▼

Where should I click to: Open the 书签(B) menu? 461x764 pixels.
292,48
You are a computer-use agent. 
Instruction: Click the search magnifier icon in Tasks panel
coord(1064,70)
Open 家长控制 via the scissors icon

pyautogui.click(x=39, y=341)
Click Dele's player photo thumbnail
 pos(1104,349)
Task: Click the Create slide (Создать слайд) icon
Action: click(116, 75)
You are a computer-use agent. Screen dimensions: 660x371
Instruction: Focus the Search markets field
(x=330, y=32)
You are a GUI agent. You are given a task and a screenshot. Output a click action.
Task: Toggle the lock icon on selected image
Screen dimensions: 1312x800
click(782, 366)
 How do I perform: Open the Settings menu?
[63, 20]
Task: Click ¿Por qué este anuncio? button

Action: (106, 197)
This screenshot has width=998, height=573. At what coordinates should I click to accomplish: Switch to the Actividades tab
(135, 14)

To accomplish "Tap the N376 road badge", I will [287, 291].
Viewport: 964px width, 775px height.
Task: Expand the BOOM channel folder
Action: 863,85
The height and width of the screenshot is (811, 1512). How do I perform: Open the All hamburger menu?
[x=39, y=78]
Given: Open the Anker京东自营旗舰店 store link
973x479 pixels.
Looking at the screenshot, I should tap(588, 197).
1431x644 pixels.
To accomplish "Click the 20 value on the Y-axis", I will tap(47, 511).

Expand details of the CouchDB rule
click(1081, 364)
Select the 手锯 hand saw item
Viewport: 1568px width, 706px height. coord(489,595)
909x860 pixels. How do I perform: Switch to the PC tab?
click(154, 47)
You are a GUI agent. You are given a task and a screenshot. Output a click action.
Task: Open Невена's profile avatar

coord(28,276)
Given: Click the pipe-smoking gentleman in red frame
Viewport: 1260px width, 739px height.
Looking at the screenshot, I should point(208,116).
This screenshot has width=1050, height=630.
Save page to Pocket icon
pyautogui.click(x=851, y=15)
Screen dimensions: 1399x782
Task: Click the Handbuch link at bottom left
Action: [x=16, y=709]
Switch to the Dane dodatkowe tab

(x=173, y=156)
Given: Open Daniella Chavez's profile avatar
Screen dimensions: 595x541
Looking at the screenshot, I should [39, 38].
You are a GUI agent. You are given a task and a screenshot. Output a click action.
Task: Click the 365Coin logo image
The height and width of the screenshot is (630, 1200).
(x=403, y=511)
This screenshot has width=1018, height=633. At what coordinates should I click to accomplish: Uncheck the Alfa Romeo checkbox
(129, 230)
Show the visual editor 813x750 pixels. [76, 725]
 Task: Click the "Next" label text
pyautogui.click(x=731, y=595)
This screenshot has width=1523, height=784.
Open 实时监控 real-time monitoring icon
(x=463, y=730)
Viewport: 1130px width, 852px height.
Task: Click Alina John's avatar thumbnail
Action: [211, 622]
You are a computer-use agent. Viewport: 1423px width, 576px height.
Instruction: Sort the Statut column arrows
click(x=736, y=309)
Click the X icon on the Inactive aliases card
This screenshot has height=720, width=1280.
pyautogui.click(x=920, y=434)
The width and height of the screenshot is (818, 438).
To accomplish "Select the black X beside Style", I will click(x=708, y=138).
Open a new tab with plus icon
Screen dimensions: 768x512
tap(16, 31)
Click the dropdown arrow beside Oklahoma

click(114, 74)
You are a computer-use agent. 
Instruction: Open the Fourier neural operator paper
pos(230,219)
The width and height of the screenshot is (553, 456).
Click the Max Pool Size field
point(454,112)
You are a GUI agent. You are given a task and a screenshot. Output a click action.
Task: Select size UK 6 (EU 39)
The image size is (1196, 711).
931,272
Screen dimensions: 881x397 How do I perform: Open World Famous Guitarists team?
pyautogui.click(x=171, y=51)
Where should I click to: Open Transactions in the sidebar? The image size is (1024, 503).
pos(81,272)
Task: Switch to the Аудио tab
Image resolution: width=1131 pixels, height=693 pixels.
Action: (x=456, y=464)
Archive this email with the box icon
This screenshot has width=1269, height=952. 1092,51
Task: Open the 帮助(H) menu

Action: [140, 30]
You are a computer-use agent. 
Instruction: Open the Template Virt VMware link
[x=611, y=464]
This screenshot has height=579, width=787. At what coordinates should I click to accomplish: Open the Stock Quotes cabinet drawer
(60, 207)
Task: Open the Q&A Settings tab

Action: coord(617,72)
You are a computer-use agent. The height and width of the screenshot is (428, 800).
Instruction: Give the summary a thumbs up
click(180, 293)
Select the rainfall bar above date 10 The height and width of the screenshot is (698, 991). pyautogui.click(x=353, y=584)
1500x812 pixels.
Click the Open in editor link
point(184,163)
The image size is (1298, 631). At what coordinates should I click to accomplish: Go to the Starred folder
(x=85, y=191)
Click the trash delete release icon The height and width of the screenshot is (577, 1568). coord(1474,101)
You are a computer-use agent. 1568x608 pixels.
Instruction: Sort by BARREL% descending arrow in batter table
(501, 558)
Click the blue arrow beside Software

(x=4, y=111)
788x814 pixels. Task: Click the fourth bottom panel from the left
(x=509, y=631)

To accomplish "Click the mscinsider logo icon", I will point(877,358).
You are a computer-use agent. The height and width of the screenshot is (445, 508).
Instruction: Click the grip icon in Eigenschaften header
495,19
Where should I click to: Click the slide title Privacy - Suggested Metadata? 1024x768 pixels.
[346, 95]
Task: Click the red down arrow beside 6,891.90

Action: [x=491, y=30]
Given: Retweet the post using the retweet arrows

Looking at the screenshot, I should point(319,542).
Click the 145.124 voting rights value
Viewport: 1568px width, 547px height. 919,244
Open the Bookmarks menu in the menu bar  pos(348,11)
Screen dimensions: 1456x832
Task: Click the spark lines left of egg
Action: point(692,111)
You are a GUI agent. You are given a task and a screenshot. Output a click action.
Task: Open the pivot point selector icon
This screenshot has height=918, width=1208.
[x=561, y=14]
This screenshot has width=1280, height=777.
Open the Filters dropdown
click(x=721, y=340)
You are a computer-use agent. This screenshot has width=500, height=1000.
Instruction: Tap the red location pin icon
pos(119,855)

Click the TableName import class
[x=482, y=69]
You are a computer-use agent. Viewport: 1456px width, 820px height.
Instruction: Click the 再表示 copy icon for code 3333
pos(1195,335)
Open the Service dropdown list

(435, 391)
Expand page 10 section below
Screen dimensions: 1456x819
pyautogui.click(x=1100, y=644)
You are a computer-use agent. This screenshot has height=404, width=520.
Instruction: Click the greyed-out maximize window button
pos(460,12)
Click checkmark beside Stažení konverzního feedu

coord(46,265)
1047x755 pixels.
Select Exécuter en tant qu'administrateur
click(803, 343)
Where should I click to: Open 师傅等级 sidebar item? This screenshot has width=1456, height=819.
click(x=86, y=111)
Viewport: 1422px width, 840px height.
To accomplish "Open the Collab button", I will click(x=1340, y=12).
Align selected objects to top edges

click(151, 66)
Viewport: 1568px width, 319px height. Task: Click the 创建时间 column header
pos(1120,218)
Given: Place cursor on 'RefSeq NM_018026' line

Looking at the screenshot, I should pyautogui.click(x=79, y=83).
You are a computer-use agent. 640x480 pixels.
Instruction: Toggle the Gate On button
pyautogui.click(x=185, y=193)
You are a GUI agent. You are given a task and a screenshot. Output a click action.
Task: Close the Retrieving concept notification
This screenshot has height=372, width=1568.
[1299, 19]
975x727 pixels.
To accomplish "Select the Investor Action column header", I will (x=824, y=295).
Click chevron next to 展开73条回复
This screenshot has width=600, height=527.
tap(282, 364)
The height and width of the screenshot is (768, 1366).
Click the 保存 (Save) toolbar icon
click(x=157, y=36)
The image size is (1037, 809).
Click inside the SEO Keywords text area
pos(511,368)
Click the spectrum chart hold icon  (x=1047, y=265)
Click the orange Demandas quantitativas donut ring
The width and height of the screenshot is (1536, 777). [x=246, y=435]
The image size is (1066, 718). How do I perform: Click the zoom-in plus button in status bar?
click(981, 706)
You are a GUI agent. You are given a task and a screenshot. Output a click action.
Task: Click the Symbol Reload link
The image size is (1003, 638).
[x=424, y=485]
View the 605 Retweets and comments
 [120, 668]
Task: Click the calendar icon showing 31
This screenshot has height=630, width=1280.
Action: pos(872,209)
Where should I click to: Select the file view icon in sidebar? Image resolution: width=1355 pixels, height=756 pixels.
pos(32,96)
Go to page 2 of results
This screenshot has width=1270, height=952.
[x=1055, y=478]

▲

# [Task prompt]
All lines above that contain the word "logo" are to be copied.

# [Response box]
Task: Click the 365Coin logo image
To accomplish "Click the mscinsider logo icon", I will point(877,358).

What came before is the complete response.